I am on a bit of a Cheshire twitch this year (usually get around 160 to 170 species and was looking to see if it was possible to push closer to 200) and to be honest, I was looking for Ringed Plover. I always seem to draw a blank on those in Cheshire. Iit was lovely sitting watching the ducks on the Weaver for an hour.
Observer and images: Andrew Emmerson.
A big walk around the marsh produced the goods. I made my way along Brook Furlong Lane just as the shooters were commencing their activities. The sound of gun fire sent all the ducks sheltering from the keen westerly wind back to the Weaver Estuary.
A flock of c200 Tufted Duck, 32 common Pochard, 12 Gadwall, 21 Mallard, 16 Common Goldeneye and 2 female Greater Scaup were doing their best to shelter from the wind and choppy waters.
After a long wait on the banks of the River Weaver a very inquisitive female Long-tailed Duck couldn’t resist my presence and boldy swam within 20 metres. Unfortunately the sunlight was directly above my phone/scope compbo and it was difficult to focus (as per images). I had better luck with the Common Ringed Plovers though.
A small flock of agitated Common Redshank were keeping their distance while the pair of Common Ringed Plover were very photogenic.
Watching all this from her lofty sentinal on top of the blue chimney at Weston Point (the highest structure around these here parts) was the Peregrine.
A pair each of Common Stonechat and Eurasian Greenfinch, an excitable Cetti’s Warbler and a sub-singing Eurasian Skylark were extra distractions.
A walking to Marsh Farm again saw the 3 Western Cattle Egret with a herd of straw munching cattle. A fairly large gathering of Eurasian Wigeon were hiding in the shallow scrapes on No.3 tank.
My walk continued out to the Manchester Ship Canal where I set up and scanned across to Frodsham Score. The usual c1000 Canada Goose were scattered across the area with just a small flock of Pink-footed Goose. A flock of 66 European Golden Plover were very much reduced. Several Little Egret were popping up from the filling tidal gutters but no sign of any Great Egret. The incoming tide out on the River Mersey was forcing thousands of Dunlin from their slumber out at Manisty, but they were too far away for a decent view. A male Western Marsh Harrier drifted across the score embankments and moved off to No.6 tank to join another there and a pair of Common Buzzard were displaying overhead.

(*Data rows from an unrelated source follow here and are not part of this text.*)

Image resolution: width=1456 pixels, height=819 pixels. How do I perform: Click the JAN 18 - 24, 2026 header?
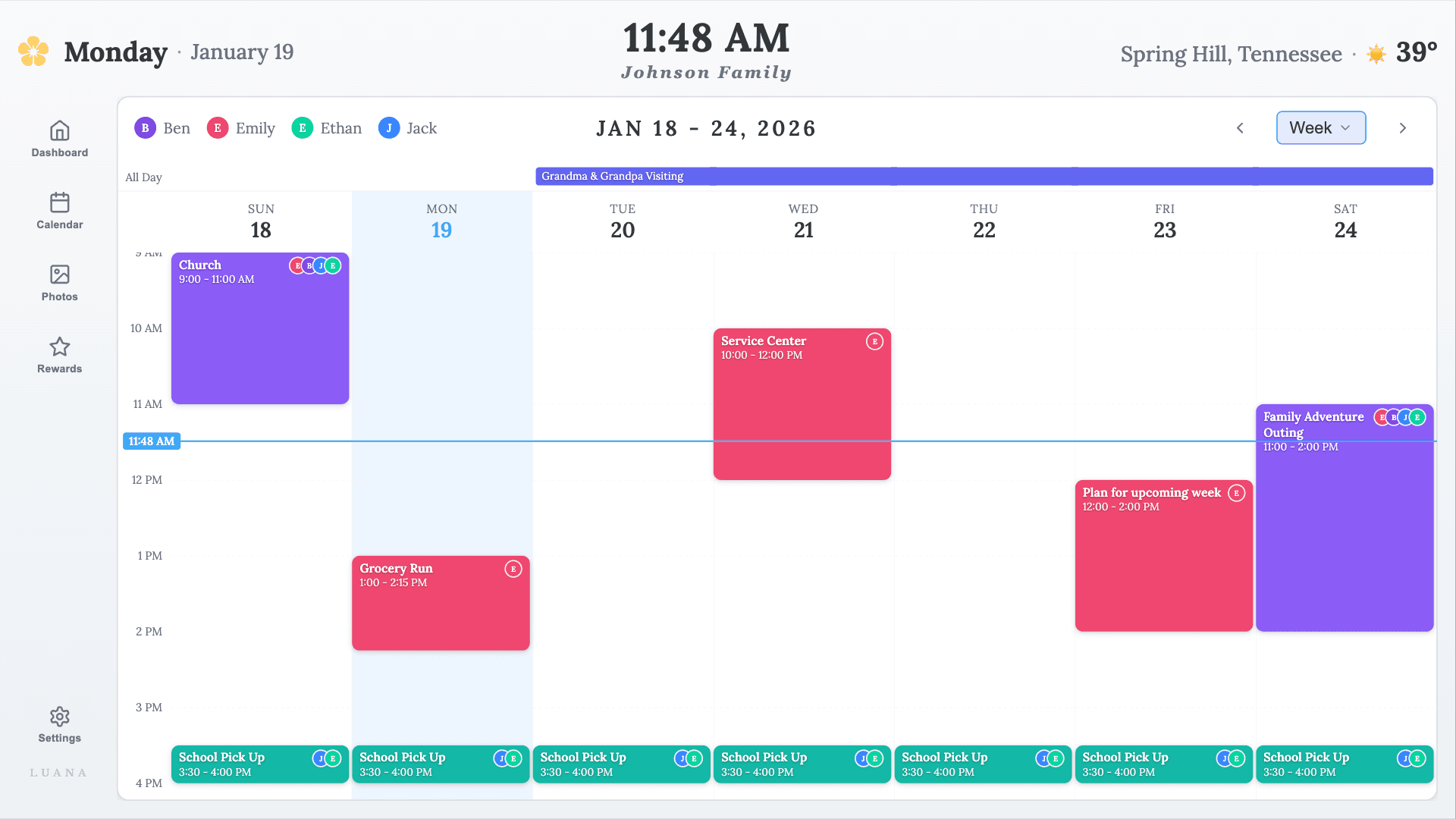[706, 127]
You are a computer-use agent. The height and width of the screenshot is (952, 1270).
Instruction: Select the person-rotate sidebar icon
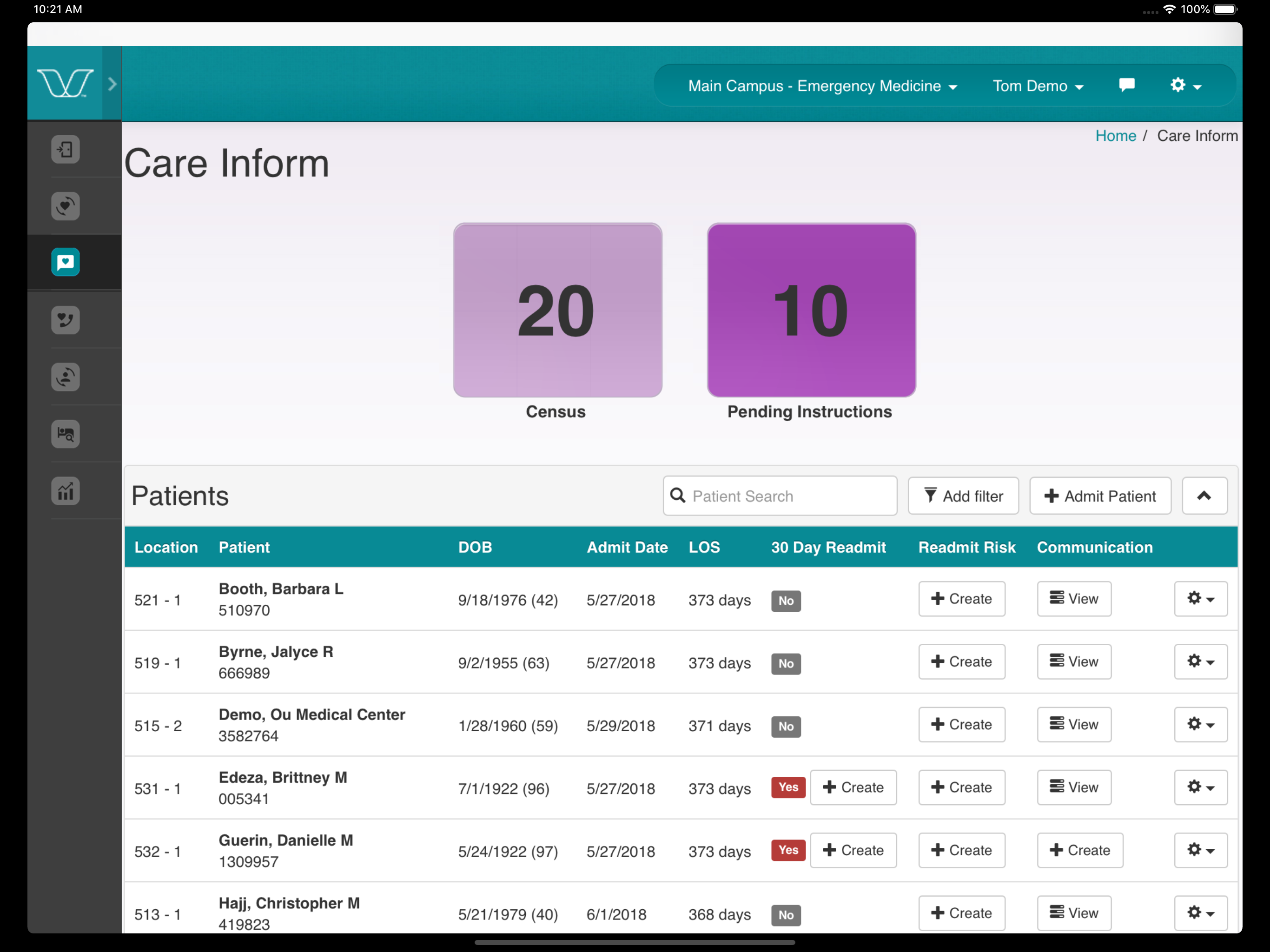[66, 377]
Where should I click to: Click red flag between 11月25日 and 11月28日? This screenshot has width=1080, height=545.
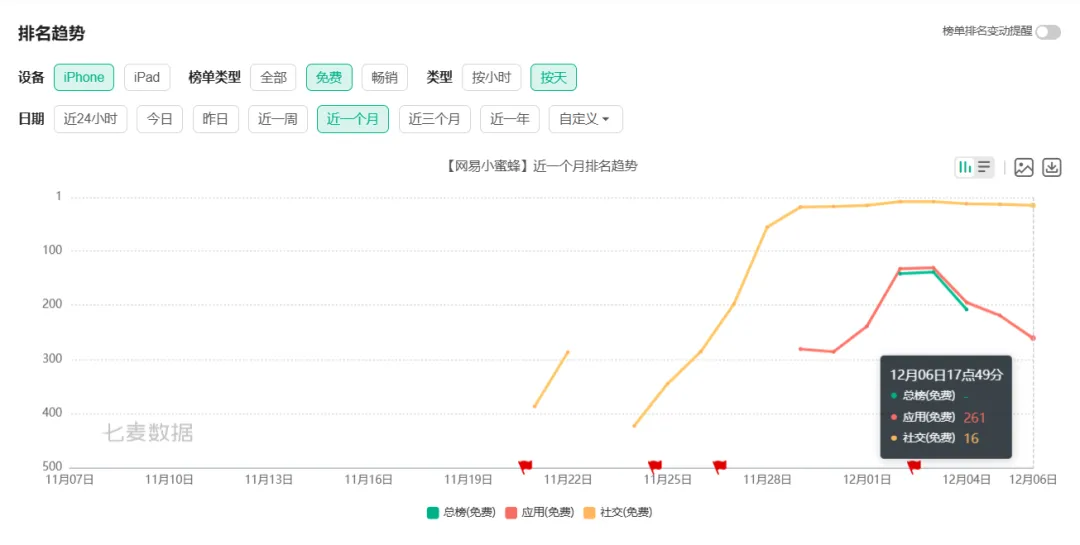click(x=720, y=466)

The light was ebbing away from the day so I made a quick dash over to view the fields of Lordship Marsh and was rewarded with 12 Whooper Swan and 4 Mute Swan.
Observer and images: WSM.
I had the last hour of light around No.6 tank where the usual ducks were on the water and included Tufted Duck, Mallard, Northern Shoveler, Common Sochard and Gadwall. A Marsh Harrier flushed the Eurasian Teal and Eurasian Coot from the shallows and they settled on the open water. Both Common Buzzard and European Kestrel were hunting over the reed bed and a mixed flock of Redwing and Fieldfare fed with the Eurasian Starling on No.3 tank which massed headed to their roost flying east along the Manchester Ship Canal and were followed by 5 Mute Swan heading to the River Weaver for the night. There were 9 Mute Swan n the field alongside Lordship Lane and the Whooper Swan herd were near the Hillview Farm.
Observer: Paul Ralston.
While Paul was doing his thang by No.6 tank we headed to Marsh Farm where the bleating of newly born lambs rang out over No.1 tank. A pair of European Stonechat were along Alder Lane while a Common Chiffchaff was contact calling at the old birdlog.
We walked out to Marsh Farm and could see in the distance perhaps the same Marsh Harrier PR had seen on No.6 tank. The three Cattle Egret were a little further out by the Canal Pools and the Eurasian Starling headed low overhead and disappeared into the gloom.
Back at the bridge that crosses the M56 at Brook Furlong Lane and two presumed Pipistrelle Bat were hawking over our heads.
Observers: JS & WSM (image and Gif).